First significant success at that time made RK Mornar, who played in Yugoslav Cup 1994-95 finals, but lost against RK Crvena zvezda. Two years later, another Montenegrin team played in the final of Yugoslav Cup - RK Lovćen, but they were defeated against RK Partizan (39-36; 21-30). Same rivals played in the Cup finals 2000-01 and once again RK Partizan won the trophy.
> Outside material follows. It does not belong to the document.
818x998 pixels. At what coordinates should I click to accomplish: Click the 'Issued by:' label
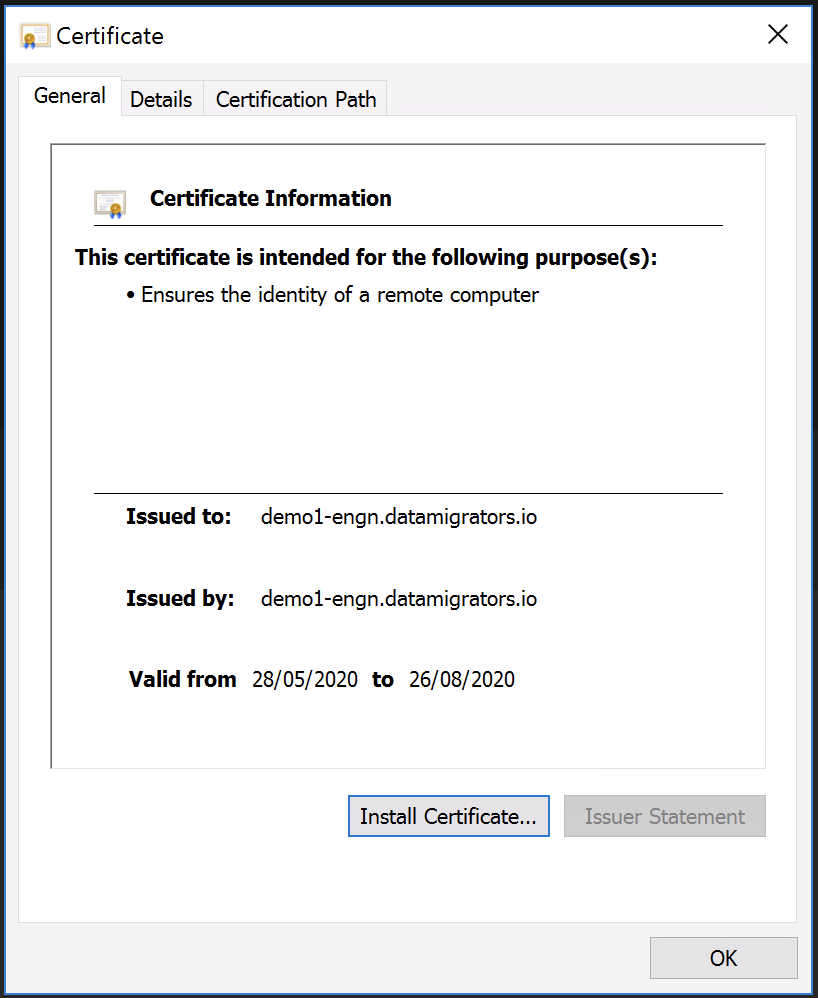click(x=179, y=599)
First trophy for RK Lovćen came in 2001-02 on final-four in Vršac, defeating RK Sintelon (19:18) in the final. Year later, Lovćen won the final four in Belgrade (final match against RK Partizan - 28:26). Serbia and Montenegro Cup final 2004-05 was the last one in which participated RK Lovćen. On that game, Montenegrin side was defeated by RK Vojvodina (25-32).

Below is a list of Yugoslav Cup trophies won by Montenegrin clubs.
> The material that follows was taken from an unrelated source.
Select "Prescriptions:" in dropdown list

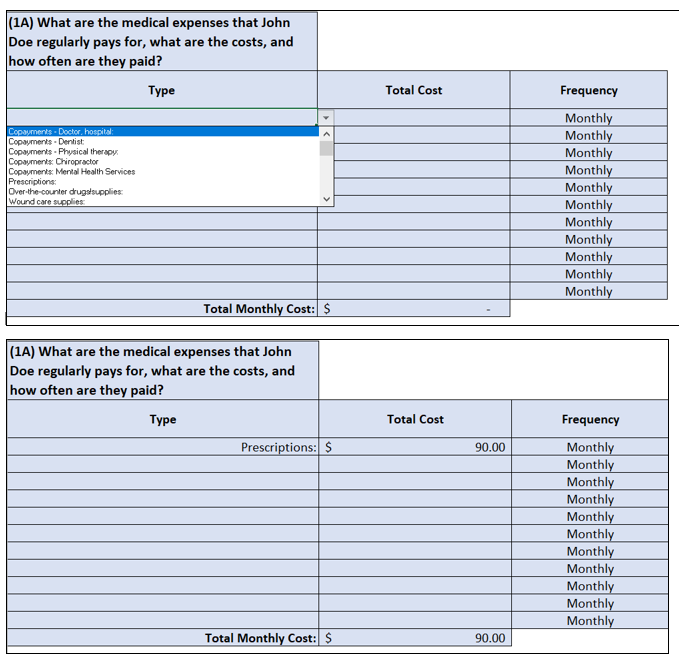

| Club | Winners | Runners-up | Winning years |
|---|---|---|---|
| Lovćen Cetinje | 2 | 3 | 2001-02, 2002–03 |
| Mornar Bar | - | 1 |  |

===Montenegrin Cup (2006-)===
Except Montenegrin First League of Men's Handball as a top-tier league competition, after the independence, Handball Federation of Montenegro established Montenegrin Cup as a second elite national tournament. Inaugural season of Montenegrin Cup was 2006-07, and by now most successful was RK Lovćen with 9 titles. One title won RK Berane, RK Sutjeska, RK Partizan Tivat and RK Komovi Andrijevica.

Three different teams won the first three editions of the Cup - RK Berane (2006-07), RK Sutjeska (2007-08) and RK Lovćen (2008-09). That was the beginning of successful era of RK Lovćen who won seven consecutive titles from 2009 to 2015. Except that, on season 2013-14, RK Lovćen scored 41 goals in the final game against RK Danilovgrad which is the all-time record.
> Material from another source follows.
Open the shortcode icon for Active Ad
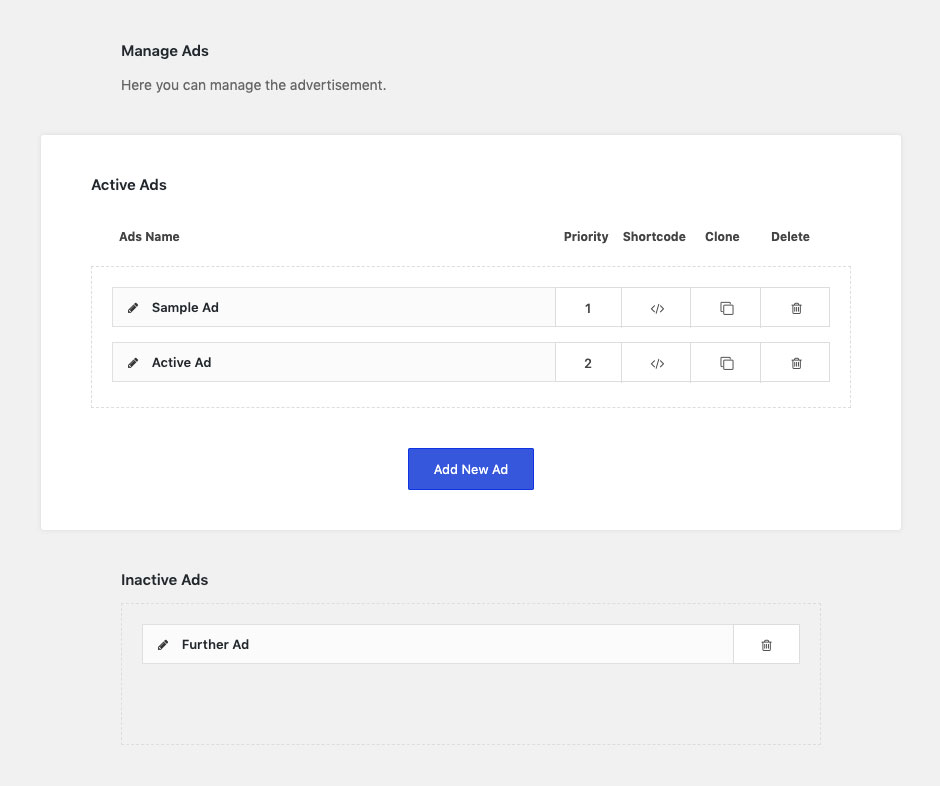940x786 pixels. click(x=657, y=363)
On season 2015-16, RK Partizan won their first Cup trophy, and next two years, the Cup winner was RK Lovćen. Big surprise came on season 2018-19, as the Cup winner became RK Komovi, based in the small town Andrijevica.

== Competition ==
===Tournament format===
There are two phases of Montenegrin Men's Handball Cup. At first, there are two elimination phases in February - round of 16 and the quarterfinals.

Winners of quarterfinals are participating in the second phase - Final tournament, which held on the Montenegrin Independence Day - May 21.

===Final four===
Traditional event, Final tournament of Montenegrin Cup, every year is organising on 20/21 May. During the first day, there are two Semi-finals, and final match is playing on the Independence Day (May 21).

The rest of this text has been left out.